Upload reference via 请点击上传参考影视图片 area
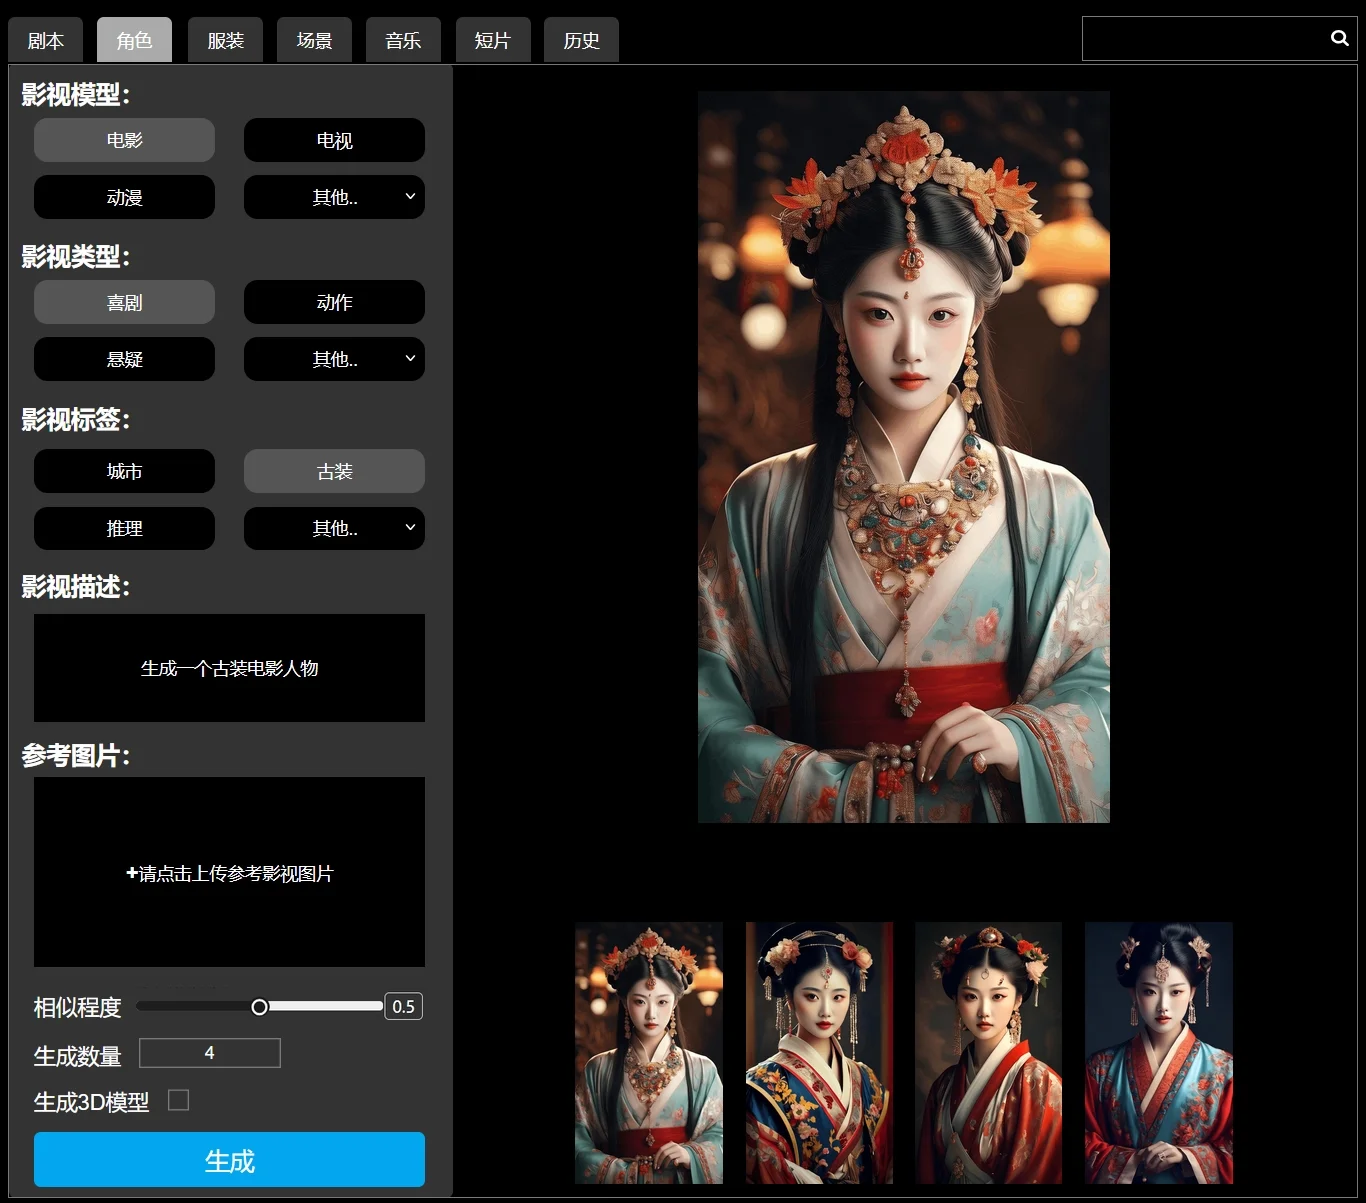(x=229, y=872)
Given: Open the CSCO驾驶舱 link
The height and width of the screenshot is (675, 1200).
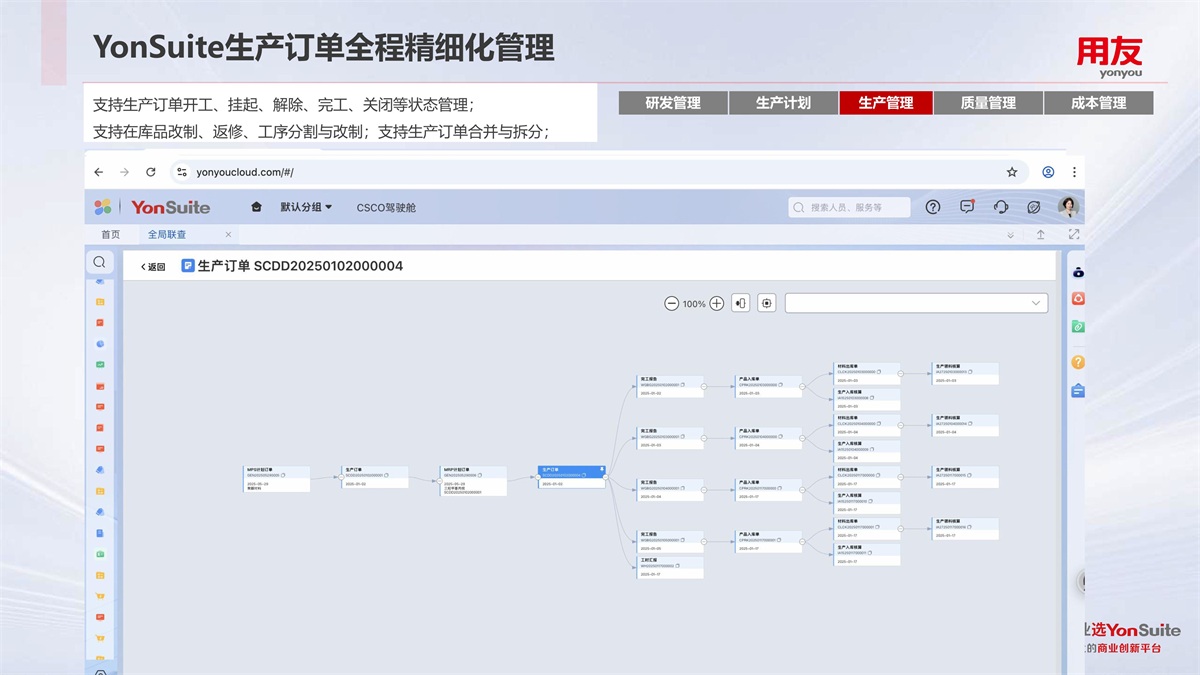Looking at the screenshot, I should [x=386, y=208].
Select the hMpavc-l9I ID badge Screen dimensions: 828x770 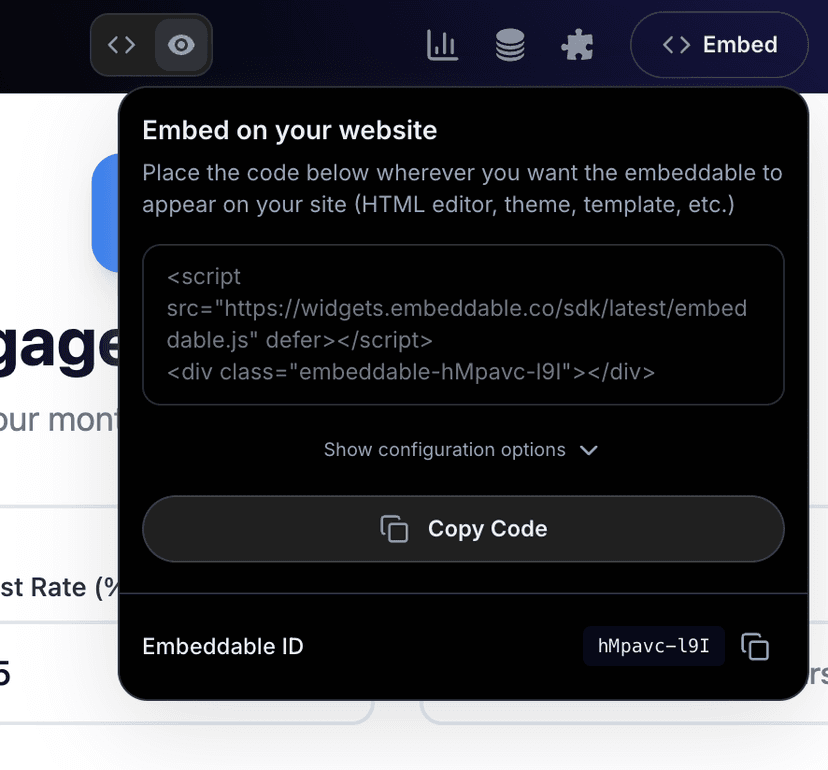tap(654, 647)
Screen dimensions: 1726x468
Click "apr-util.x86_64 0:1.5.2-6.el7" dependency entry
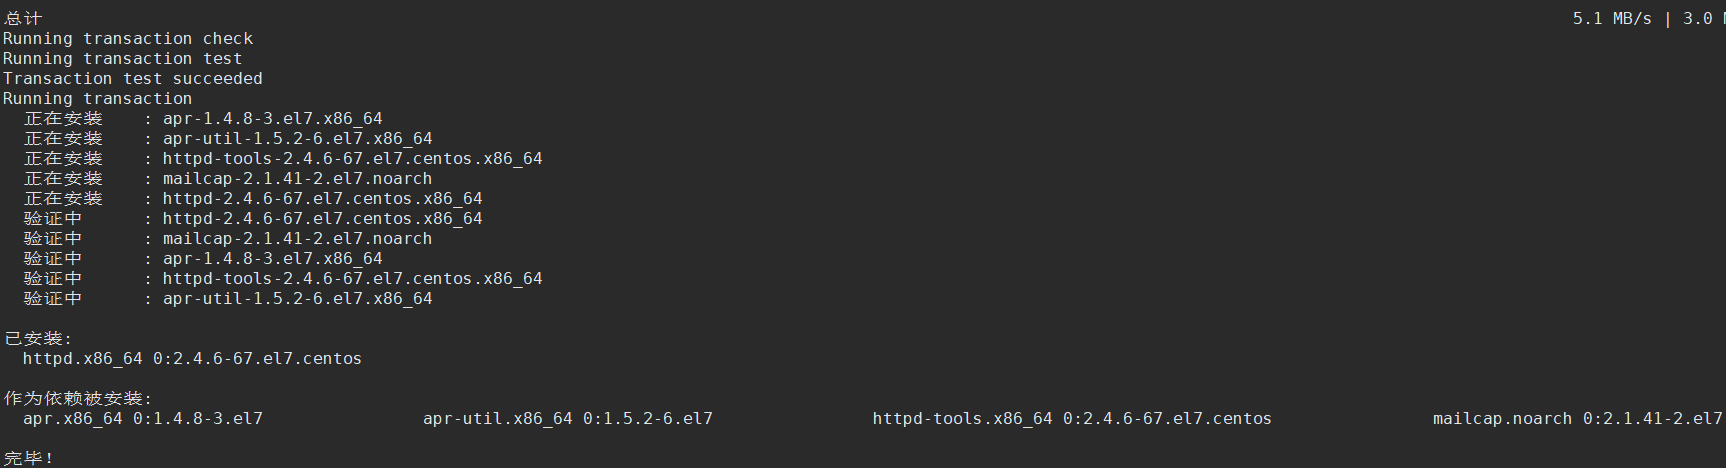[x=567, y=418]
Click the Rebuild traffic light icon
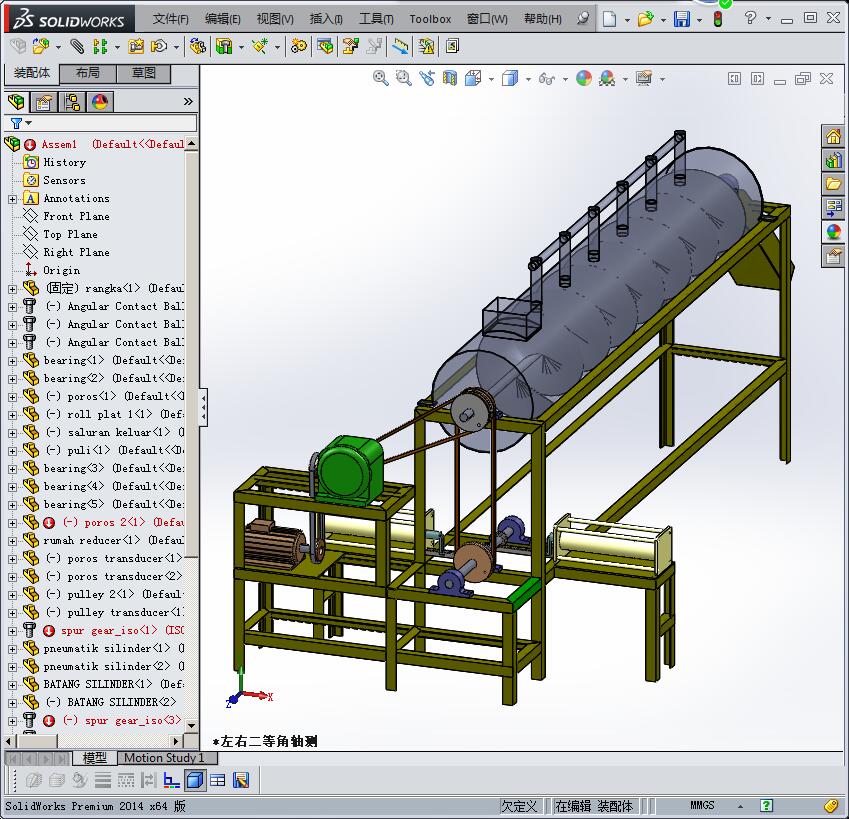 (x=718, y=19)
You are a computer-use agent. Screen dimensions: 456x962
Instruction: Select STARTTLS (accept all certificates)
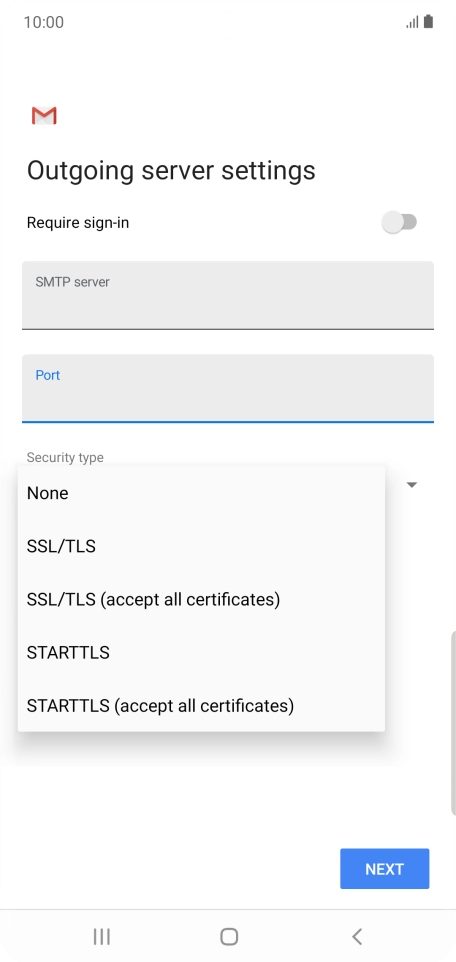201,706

▸ Written instruction
Present as a Markdown table with columns Index and Content every line of the listing, beginning at the line containing "Screen dimensions: 1726x468" and continuing through the final line of the listing. Skip blank lines and leave out the pictures.

▸ Exercise answer
| Index | Content |
|---|---|
| 1 | Screen dimensions: 1726x468 |
| 2 | Click "apr-util.x86_64 0:1.5.2-6.el7" dependency entry |
| 3 | [x=567, y=418] |
| 4 | Click the Rebuild traffic light icon |
| 5 |  (x=718, y=19) |
| 6 | You are a computer-use agent. Screen dimensions: 456x962 |
| 7 | Instruction: Select STARTTLS (accept all certificates) |
| 8 | 201,706 |